# YOUR INSTRUCTIONS:
Output the material exactly, with every line intact.

# DATA EXTRACTS:
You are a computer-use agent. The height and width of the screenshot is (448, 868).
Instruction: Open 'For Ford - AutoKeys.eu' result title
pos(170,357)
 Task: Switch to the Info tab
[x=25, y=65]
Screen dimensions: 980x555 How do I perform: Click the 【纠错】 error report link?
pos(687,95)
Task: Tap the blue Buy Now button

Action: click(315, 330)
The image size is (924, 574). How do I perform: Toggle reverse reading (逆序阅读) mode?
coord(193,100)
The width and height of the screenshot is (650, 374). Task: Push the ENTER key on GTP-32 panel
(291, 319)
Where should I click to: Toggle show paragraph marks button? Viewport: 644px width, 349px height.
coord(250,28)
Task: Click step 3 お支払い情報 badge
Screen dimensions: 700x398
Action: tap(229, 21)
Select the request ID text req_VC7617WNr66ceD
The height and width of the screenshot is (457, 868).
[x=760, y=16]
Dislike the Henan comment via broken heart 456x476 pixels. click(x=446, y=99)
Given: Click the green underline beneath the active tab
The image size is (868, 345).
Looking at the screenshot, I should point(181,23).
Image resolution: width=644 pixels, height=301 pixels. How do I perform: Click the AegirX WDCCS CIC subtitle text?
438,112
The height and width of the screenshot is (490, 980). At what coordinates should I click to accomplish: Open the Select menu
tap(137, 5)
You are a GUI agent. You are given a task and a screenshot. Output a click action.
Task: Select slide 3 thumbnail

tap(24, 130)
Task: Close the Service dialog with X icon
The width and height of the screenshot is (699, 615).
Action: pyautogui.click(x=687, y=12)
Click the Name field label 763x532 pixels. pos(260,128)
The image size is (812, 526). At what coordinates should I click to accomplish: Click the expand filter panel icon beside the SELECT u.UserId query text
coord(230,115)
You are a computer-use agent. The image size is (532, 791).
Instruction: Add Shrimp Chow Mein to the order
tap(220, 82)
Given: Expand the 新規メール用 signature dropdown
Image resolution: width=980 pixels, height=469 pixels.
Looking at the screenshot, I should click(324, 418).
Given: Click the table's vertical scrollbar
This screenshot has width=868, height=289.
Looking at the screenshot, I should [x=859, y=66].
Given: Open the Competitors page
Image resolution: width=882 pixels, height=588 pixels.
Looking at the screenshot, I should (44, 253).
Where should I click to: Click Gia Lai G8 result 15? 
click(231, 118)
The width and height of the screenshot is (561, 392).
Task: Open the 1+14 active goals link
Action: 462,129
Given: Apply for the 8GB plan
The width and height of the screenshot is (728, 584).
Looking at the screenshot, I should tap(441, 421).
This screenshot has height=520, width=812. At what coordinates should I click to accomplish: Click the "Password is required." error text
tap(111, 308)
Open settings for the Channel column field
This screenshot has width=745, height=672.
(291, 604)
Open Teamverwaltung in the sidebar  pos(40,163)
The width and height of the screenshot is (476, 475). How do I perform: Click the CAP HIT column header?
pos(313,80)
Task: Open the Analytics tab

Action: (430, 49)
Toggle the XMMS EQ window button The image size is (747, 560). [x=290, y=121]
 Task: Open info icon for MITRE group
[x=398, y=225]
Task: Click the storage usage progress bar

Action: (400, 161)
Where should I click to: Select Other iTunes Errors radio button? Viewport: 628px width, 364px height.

# WRITTEN ANSWER:
You are a computer-use agent. The height and width of the screenshot is (448, 868).
Instruction: Open 'For Ford - AutoKeys.eu' result title
pos(170,357)
 Task: Switch to the Info tab
[x=25, y=65]
Screen dimensions: 980x555 How do I perform: Click the 【纠错】 error report link?
pos(687,95)
Task: Tap the blue Buy Now button

Action: click(315, 330)
The image size is (924, 574). How do I perform: Toggle reverse reading (逆序阅读) mode?
coord(193,100)
The width and height of the screenshot is (650, 374). Task: Push the ENTER key on GTP-32 panel
(291, 319)
Where should I click to: Toggle show paragraph marks button? Viewport: 644px width, 349px height.
coord(250,28)
Task: Click step 3 お支払い情報 badge
Screen dimensions: 700x398
Action: tap(229, 21)
Select the request ID text req_VC7617WNr66ceD
The height and width of the screenshot is (457, 868).
[x=760, y=16]
Dislike the Henan comment via broken heart 456x476 pixels. click(x=446, y=99)
Given: Click the green underline beneath the active tab
The image size is (868, 345).
Looking at the screenshot, I should point(181,23).
Image resolution: width=644 pixels, height=301 pixels. How do I perform: Click the AegirX WDCCS CIC subtitle text?
438,112
The height and width of the screenshot is (490, 980). At what coordinates should I click to accomplish: Open the Select menu
tap(137, 5)
You are a GUI agent. You are given a task and a screenshot. Output a click action.
Task: Select slide 3 thumbnail

tap(24, 130)
Task: Close the Service dialog with X icon
The width and height of the screenshot is (699, 615).
Action: pyautogui.click(x=687, y=12)
Click the Name field label 763x532 pixels. pos(260,128)
The image size is (812, 526). At what coordinates should I click to accomplish: Click the expand filter panel icon beside the SELECT u.UserId query text
coord(230,115)
You are a computer-use agent. The image size is (532, 791).
Instruction: Add Shrimp Chow Mein to the order
tap(220, 82)
Given: Expand the 新規メール用 signature dropdown
Image resolution: width=980 pixels, height=469 pixels.
Looking at the screenshot, I should click(324, 418).
Given: Click the table's vertical scrollbar
This screenshot has width=868, height=289.
Looking at the screenshot, I should [x=859, y=66].
Given: Open the Competitors page
Image resolution: width=882 pixels, height=588 pixels.
Looking at the screenshot, I should (44, 253).
Where should I click to: Click Gia Lai G8 result 15? 
click(231, 118)
The width and height of the screenshot is (561, 392).
Task: Open the 1+14 active goals link
Action: 462,129
Given: Apply for the 8GB plan
The width and height of the screenshot is (728, 584).
Looking at the screenshot, I should tap(441, 421).
This screenshot has height=520, width=812. At what coordinates should I click to accomplish: Click the "Password is required." error text
tap(111, 308)
Open settings for the Channel column field
This screenshot has width=745, height=672.
(291, 604)
Open Teamverwaltung in the sidebar  pos(40,163)
The width and height of the screenshot is (476, 475). How do I perform: Click the CAP HIT column header?
pos(313,80)
Task: Open the Analytics tab

Action: (430, 49)
Toggle the XMMS EQ window button The image size is (747, 560). [x=290, y=121]
 Task: Open info icon for MITRE group
[x=398, y=225]
Task: Click the storage usage progress bar

Action: (400, 161)
Where should I click to: Select Other iTunes Errors radio button? Viewport: 628px width, 364px height.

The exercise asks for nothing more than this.